Although the promissory note and the mortgage deed designate different lenders, this does not invalidate the mortgage and the promise to repay the debt. Based on the testimony at trial, which the court has found to be credible, and the assignment attached to Fenyes' motion to strike, the designation of "The First Connecticut Capital Corporation" in the mortgage was nothing more than a scrivener's error. Therefore, both the promissory note and the mortgage that secures it are valid and enforceable by FCCC.
The court need not address FCCC's argument that it should reform the mortgage to correct the name of the mortgagee since it already found the mortgage to be valid and enforceable.
Finally, the court must address whether FCCC is entitled to foreclose the property that was mortgaged. "As a general matter, [courts] note that it is well established in our jurisprudence that [f]oreclosure is peculiarly an equitable action, and the court may entertain such questions as are necessary to be determined in order that complete justice may be done . . . [B]ecause a mortgage foreclosure action is an equitable proceeding, the trial court may consider all relevant circumstances to ensure that complete justice is done . . . Foreclosure may be withheld by the court on the grounds of equitable considerations and principles." (Citations omitted; emphasis added in original; internal quotation marks omitted.) Monetary Funding Group, Inc. v. Pluchino, 87 Conn.App. 401, 405, 867 A.2d 841 (2005).
The mortgage indicates that 642 Booth Hill Road, owned by Fenyes, and 604 Booth Hill Road, owned by Fracker Construction, are to secure the debt owed to "The First Connecticut Capital Corporation." The mortgage was signed by James Fracker, in his capacity as manager of Fracker Construction and was also signed by Fenyes in her individual capacity on July 21, 2003. The mortgage was also signed in the presence of two witnesses and was notarized.
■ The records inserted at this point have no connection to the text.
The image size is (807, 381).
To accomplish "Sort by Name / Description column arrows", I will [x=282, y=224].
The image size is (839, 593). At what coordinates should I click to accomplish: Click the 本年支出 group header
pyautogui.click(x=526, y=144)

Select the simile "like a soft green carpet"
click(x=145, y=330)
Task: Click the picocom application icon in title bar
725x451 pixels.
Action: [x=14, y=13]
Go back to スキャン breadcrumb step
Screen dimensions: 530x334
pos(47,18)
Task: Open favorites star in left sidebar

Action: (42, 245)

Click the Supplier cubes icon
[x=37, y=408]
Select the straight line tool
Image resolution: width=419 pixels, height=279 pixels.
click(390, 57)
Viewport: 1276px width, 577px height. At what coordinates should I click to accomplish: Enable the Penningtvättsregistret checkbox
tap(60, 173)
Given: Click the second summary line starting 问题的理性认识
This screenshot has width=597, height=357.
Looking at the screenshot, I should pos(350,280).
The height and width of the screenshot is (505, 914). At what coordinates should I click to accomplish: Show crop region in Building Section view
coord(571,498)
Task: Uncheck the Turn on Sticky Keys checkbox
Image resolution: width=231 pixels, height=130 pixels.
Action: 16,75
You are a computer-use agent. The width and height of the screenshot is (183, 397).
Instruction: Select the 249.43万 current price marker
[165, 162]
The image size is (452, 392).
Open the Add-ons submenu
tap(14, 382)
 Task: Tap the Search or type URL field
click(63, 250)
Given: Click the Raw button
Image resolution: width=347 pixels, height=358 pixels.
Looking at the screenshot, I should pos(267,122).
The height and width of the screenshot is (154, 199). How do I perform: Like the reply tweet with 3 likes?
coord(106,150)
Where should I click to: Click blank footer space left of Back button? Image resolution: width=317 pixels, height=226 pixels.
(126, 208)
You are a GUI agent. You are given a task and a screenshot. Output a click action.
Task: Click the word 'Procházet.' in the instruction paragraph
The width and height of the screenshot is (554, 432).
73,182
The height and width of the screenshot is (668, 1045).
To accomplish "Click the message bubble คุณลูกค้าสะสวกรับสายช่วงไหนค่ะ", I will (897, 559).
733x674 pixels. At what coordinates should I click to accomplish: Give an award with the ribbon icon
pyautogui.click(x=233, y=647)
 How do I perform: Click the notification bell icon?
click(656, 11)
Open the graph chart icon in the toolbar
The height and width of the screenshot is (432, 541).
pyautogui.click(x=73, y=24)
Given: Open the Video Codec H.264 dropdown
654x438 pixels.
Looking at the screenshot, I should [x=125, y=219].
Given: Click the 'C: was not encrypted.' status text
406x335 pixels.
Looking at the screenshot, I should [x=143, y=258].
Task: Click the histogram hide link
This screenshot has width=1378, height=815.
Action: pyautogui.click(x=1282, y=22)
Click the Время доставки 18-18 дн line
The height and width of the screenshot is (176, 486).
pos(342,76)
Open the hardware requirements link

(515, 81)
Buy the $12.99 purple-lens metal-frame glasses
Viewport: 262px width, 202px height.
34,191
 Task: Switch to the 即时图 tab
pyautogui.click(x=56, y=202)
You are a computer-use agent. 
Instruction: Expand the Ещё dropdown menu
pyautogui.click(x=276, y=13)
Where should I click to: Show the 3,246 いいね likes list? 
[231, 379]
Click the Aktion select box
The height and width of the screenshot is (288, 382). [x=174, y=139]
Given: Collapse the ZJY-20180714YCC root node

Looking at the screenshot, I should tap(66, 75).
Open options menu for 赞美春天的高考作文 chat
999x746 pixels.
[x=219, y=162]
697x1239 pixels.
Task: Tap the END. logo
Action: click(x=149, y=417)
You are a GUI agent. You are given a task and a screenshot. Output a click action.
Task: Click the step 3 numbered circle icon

At trial, Richard Fenyes, the son of Mary Fenyes, testified that in July 2003, his mother was fully aware of her surroundings and that he discussed with his mother how the loan would stop the Lord Chamberlain foreclosure. At trial, James CT Page 12483 Fracker testified that he told Richard Fenyes that his mother's property would have to be collateral for the loan. He also testified that he saw Fenyes sign several documents given to her by Attorney Musto, the attorney that represented her during the mortgage closing, and that he observed her acknowledge that it was her free act and deed.
Based on the mortgage itself and the above trial testimony, the court finds that the promissory note and mortgage deed are valid, and therefore, to ensure that complete justice is done, FCCC is entitled to foreclosure. In addition, the court finds that all parties acted in good faith during the transactions. Also, at trial, Gregory Lane, a full-time state certified appraiser appraised the mortgaged property at $1,875,000. Since the property value is more than adequate to pay the mortgage, the court intends to order that the property, excluding the 4.7 acres conveyed to Fracker Construction, be sold. Therefore, the parties are ordered to return to court for a hearing to determine: (1) the dimensions of the property located at 642 Booth Hill Road to be conveyed to Fracker Construction; and (2) further action to be taken to effectuate the foreclosure.